ベトナムではホビロン (hột vịt lộn/ホッヴィッロン/南部) またはチュンビロン (trứng vịt lộn/チュンヴィッロン/北部) と呼ばれ、子供から大人まで、よく食べられています。
この手の珍味はレアで値段も高そうなイメージがありますが、実際には1万ドン (60円) 程度で、麺料理やお粥のトッピングとしても普通の食材です。
ベトナム人にとってはぜんぜん珍味の類ではなく、ちょっと精をつけたい時に口にする、きわめて身近な食べ物。ただのゆで卵より、明らかに栄養素も多そうです。
さて、バロットの存在は昔から知っていたものの、口にする機会どころかこれまで目にしたこともなく、もう一生味を知らぬままかと半ばあきらめていた自分。
それが、こうしてベトナムにやって来て、そしてベトナムにもそれがあることを知ったわけです。これはまたとないチャンス・・・かも。
ということで、サッと調べてみたところ、本当にいろいろな所で食べられそう。Googleマップをあれこれ巡り、アパートから徒歩圏内のお店に決めました。
そこはブンズィウのお店で (Map)、写真を見るとほとんどのお客さんがトッピングに卵を追加していました。そして卵の姿も思っていたよりは普通。
少し奥まった場所にあるので、お店にたどり着くまではほんの少し不安がよぎりましたが、ハノイは治安が良いと信じて進みました。(※以下、卵の写真が出てきます、要注意)



間違いなく自分の発音が悪かったのと、そもそも外国人が頼むとは思わなかったのか、最初は卵なしで丼が出てきました。
再度、身ぶり手ぶりでチュンビロンがほしいと伝えると、何度目かでようやく伝わり、殻を割ってポチャンとトッピング。ようやくご対面。
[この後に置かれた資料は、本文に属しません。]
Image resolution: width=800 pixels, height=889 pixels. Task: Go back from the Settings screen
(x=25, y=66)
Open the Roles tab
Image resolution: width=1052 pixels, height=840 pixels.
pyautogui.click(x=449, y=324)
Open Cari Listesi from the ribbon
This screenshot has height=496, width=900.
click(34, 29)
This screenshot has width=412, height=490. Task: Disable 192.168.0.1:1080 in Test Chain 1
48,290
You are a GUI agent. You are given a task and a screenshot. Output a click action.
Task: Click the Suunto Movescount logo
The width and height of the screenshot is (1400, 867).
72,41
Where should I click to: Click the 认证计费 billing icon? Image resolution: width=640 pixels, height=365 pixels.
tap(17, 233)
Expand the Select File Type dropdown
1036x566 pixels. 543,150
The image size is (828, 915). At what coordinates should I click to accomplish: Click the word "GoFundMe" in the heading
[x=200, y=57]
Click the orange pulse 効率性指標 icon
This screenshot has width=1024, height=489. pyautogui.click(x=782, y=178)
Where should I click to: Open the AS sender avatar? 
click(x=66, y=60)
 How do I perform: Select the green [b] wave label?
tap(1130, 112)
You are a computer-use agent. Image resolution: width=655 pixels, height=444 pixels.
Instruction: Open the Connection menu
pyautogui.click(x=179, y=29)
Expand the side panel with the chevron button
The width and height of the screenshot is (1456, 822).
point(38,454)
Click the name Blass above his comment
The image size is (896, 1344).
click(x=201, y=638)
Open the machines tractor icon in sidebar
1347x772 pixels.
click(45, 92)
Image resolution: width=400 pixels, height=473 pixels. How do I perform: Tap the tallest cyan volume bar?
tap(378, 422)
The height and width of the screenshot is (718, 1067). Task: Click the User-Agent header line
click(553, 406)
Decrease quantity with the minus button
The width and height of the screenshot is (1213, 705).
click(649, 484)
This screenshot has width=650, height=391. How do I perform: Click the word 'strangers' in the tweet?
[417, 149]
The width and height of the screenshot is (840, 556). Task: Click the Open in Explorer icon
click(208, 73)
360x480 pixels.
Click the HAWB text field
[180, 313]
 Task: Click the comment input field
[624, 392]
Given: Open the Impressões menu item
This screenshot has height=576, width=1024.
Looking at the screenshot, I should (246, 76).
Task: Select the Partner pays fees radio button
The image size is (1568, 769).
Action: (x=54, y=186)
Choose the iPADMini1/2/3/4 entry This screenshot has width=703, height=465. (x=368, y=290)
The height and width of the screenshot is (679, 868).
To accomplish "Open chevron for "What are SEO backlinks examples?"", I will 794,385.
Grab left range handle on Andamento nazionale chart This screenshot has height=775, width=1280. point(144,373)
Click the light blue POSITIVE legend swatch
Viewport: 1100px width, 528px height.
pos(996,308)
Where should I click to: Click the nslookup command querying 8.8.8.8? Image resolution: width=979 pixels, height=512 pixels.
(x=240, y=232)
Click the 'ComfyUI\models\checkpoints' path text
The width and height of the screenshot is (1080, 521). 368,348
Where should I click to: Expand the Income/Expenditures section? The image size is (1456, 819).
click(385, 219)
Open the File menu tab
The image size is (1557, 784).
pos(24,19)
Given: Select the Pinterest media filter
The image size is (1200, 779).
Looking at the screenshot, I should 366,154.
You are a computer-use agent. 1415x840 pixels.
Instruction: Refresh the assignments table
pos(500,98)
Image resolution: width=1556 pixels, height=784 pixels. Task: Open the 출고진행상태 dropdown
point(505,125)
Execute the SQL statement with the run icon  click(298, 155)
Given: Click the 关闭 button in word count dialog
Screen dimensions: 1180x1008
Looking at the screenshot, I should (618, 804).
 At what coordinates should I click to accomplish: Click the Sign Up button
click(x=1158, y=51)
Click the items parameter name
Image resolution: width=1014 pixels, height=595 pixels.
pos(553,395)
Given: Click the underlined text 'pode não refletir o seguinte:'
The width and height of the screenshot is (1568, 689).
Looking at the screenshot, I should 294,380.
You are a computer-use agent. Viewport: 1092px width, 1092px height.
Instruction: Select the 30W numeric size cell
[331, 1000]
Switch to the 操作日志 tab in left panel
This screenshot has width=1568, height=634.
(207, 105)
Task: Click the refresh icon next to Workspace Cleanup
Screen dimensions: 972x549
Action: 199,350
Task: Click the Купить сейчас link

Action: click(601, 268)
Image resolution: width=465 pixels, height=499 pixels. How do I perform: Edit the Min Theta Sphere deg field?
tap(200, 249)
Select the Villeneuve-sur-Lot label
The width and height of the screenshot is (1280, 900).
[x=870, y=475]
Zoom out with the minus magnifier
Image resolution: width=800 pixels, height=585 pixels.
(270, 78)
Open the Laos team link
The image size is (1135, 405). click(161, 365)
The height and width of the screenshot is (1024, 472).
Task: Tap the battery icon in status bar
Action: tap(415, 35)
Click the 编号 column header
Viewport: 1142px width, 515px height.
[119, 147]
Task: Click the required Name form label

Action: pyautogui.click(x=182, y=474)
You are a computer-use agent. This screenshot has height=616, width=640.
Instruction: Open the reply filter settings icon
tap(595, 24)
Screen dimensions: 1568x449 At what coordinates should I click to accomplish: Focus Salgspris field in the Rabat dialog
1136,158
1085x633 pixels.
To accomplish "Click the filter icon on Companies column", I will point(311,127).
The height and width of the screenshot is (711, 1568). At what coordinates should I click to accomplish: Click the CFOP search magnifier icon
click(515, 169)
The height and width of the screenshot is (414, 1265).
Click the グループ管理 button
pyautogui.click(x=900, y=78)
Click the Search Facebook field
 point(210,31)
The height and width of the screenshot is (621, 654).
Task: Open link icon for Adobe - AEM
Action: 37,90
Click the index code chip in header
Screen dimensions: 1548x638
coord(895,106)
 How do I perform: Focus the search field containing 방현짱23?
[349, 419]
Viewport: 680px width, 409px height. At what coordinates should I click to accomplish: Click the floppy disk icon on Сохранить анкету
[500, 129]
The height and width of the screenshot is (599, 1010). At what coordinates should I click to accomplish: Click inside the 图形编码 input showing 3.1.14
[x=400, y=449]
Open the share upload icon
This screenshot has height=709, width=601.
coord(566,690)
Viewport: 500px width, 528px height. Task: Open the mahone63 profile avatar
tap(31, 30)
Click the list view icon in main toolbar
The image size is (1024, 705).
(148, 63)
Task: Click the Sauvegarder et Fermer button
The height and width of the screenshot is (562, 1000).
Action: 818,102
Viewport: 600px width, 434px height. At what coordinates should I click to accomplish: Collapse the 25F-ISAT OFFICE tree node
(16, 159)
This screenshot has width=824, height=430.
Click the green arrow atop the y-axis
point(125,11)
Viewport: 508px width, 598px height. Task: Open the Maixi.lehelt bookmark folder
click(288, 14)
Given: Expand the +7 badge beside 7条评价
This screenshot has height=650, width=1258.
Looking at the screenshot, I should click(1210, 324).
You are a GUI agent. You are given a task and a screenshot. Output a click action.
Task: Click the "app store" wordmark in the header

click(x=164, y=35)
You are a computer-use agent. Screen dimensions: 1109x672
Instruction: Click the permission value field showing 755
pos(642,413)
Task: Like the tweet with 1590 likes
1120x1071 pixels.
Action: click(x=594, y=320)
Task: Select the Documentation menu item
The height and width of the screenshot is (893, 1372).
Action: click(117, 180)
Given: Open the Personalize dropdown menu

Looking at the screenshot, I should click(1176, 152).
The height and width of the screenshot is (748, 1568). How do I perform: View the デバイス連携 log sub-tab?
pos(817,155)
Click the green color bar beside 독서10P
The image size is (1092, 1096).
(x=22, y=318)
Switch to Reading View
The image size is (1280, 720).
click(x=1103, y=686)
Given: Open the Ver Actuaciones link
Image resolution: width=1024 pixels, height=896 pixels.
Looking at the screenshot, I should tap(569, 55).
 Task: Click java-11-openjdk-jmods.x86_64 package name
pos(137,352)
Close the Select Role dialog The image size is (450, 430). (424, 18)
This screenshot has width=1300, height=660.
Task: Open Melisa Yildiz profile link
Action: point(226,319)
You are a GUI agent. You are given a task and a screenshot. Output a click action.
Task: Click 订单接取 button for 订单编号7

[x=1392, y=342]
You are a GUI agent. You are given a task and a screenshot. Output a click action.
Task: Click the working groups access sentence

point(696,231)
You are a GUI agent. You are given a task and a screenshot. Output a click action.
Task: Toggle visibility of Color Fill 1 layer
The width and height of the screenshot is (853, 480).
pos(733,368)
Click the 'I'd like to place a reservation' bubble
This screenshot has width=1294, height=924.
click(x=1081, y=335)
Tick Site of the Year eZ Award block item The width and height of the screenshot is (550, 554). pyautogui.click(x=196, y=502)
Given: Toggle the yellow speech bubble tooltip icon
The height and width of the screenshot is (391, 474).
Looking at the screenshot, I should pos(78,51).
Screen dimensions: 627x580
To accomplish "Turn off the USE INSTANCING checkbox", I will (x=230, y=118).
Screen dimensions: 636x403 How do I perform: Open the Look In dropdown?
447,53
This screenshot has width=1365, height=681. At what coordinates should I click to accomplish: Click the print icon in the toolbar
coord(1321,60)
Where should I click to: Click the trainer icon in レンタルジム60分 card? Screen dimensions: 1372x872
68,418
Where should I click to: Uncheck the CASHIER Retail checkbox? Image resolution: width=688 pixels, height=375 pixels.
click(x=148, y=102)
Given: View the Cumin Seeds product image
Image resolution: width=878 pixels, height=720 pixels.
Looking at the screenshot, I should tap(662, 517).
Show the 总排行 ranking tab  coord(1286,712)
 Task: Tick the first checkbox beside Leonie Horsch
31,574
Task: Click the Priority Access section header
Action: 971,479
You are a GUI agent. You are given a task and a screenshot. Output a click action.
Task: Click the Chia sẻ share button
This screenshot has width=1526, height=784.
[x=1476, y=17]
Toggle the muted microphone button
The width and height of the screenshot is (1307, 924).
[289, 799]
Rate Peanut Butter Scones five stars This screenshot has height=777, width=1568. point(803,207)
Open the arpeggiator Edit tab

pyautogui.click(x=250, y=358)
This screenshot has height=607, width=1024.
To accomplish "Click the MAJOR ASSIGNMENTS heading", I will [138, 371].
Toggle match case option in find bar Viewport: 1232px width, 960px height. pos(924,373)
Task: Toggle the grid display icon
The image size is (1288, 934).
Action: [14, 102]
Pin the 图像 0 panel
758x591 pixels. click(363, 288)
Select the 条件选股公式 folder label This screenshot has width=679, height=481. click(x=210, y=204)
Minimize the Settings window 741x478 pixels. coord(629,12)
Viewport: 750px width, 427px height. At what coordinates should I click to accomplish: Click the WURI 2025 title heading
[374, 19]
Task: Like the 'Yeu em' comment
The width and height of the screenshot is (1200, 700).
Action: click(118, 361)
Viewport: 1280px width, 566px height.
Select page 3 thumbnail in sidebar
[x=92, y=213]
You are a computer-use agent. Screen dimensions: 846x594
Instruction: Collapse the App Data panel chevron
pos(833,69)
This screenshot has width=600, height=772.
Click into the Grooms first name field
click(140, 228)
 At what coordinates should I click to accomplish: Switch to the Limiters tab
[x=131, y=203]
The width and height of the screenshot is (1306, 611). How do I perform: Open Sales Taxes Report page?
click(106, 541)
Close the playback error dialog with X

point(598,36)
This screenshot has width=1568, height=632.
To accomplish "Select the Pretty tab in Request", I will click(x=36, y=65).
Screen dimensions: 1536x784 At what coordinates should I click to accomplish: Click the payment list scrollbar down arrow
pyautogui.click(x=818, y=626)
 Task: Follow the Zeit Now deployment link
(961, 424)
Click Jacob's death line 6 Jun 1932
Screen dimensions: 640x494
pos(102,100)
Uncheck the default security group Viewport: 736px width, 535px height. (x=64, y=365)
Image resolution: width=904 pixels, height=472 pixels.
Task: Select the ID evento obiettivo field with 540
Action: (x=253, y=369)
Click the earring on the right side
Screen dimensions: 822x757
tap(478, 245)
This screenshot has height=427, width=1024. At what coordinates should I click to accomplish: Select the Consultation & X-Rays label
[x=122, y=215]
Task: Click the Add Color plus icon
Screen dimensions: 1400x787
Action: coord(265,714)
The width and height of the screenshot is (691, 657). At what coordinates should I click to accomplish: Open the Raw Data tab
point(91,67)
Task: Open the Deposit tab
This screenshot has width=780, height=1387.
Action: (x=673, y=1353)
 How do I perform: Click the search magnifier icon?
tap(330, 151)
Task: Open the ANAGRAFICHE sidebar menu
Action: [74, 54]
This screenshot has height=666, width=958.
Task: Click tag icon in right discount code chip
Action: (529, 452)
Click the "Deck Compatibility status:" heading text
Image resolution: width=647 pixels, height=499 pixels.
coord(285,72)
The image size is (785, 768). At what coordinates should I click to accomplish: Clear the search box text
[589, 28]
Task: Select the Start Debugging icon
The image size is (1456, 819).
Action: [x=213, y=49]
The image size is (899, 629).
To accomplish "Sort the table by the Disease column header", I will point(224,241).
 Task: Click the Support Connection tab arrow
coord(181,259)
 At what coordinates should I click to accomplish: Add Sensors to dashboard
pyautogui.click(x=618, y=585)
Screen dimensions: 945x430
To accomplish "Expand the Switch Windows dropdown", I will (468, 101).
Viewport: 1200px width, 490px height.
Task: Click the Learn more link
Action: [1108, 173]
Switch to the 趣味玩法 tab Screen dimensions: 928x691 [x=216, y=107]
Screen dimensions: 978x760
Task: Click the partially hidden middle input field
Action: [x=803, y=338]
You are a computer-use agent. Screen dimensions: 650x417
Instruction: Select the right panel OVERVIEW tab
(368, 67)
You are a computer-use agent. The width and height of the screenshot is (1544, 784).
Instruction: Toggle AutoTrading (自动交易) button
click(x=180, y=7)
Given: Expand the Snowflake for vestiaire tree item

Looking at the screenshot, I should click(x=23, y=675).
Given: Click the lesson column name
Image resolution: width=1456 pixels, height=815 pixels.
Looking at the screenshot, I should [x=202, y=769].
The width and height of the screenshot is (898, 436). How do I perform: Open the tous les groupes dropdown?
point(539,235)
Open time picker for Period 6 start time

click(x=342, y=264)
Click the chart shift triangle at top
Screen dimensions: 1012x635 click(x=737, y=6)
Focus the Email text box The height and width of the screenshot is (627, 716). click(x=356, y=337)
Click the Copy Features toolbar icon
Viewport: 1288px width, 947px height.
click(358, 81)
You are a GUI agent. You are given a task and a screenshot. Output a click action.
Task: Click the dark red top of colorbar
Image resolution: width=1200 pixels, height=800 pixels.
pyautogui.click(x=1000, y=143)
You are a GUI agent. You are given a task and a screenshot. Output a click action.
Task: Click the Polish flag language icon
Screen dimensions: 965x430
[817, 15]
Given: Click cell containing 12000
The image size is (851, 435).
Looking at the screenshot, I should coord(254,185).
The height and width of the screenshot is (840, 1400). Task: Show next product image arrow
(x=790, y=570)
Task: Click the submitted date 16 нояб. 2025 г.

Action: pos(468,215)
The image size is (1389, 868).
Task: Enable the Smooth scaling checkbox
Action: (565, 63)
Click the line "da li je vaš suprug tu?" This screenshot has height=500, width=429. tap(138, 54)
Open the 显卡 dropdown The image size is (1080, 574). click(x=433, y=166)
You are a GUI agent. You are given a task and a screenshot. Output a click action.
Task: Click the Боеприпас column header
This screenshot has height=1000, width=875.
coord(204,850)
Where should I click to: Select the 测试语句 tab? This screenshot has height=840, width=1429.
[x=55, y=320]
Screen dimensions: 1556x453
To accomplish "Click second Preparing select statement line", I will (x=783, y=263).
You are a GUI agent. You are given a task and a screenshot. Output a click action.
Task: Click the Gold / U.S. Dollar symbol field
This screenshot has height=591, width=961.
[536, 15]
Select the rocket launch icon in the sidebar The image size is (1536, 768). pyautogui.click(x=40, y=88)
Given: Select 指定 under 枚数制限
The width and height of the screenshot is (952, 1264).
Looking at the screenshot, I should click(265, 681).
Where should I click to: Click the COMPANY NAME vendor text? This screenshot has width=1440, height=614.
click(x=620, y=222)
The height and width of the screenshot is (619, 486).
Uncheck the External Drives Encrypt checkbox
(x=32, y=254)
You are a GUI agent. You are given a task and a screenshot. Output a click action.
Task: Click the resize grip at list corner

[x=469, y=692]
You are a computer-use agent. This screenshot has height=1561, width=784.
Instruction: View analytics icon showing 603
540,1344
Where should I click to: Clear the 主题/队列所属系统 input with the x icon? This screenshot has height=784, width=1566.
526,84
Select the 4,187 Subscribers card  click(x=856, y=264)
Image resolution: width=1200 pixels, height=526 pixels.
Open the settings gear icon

あれ?意外と普通のゆで卵?などと思い、卵をひっくり返してみました。黄身に広がる血管は、確実に成長を感じさせます。でも、実際どこまで育っているのか、いないのか。

卵を割ってみました。うん、何か出てきた。いや、これははっきり頭部と脚部。なるほど、こういうことか。ビジュアルすごいな。。。

意外にも、味やにおいにそれほどクセはなく、言ってみれば出汁のいいにおいが追加された感じでした。ブンズィウのスープにも少し旨味が足されたよう。
そこまでお肉感はなく、普通のゆで卵より濃厚な旨味としっかりした食べごたえがあり、別に骨や内蔵が気になるわけでもなく、予想外にパクパク食べてしまいました。
この味を、見た目だけで避けているなら、ちょっともったいないかもしれません。横のテーブルでは父親に連れられた小さい男の子と女の子が、一生懸命パクついていましたよ。
まあでも、どうしても残酷さは感じてしまうでしょうか。やはり顔があると、もはや卵ではなく、生命。うん、だいぶ気になる。。。